EXERCISE GOAL — Your answer should consist of each line below that includes the word "This".

DATA TO PROCESS —
§ §

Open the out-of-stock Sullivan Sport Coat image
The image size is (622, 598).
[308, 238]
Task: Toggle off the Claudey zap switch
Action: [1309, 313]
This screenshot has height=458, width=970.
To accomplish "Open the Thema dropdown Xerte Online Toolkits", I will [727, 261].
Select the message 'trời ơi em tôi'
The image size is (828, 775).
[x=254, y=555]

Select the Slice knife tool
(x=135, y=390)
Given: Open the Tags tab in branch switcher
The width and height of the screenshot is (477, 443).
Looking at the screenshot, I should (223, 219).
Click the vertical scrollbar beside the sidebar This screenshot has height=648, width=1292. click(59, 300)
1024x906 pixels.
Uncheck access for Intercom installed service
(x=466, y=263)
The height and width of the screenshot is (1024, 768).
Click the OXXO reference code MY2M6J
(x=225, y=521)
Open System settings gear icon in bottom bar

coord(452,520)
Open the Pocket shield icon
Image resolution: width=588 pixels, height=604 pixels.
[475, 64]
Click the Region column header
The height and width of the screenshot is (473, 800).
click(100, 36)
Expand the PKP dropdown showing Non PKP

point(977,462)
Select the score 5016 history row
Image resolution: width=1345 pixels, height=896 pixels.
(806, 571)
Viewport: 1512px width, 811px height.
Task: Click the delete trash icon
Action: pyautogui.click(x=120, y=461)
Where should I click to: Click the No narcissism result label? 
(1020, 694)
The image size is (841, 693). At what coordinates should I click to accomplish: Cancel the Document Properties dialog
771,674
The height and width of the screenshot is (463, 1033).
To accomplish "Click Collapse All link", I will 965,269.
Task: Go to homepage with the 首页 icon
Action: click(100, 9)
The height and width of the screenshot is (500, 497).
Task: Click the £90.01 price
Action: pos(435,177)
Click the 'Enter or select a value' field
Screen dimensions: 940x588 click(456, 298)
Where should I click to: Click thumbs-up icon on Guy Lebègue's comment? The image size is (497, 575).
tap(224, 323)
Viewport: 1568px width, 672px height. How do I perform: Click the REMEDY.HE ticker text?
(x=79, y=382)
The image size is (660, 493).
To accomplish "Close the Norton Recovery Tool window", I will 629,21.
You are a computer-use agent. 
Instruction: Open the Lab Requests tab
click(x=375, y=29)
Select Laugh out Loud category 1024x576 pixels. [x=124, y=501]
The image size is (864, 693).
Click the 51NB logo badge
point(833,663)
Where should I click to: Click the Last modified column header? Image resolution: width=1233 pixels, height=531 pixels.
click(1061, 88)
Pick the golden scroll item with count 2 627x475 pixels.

§ §

ANSWER TO THE EXERCISE —
This screenshot has height=458, width=970.
Click the vertical scrollbar beside the sidebar This screenshot has height=648, width=1292. click(59, 300)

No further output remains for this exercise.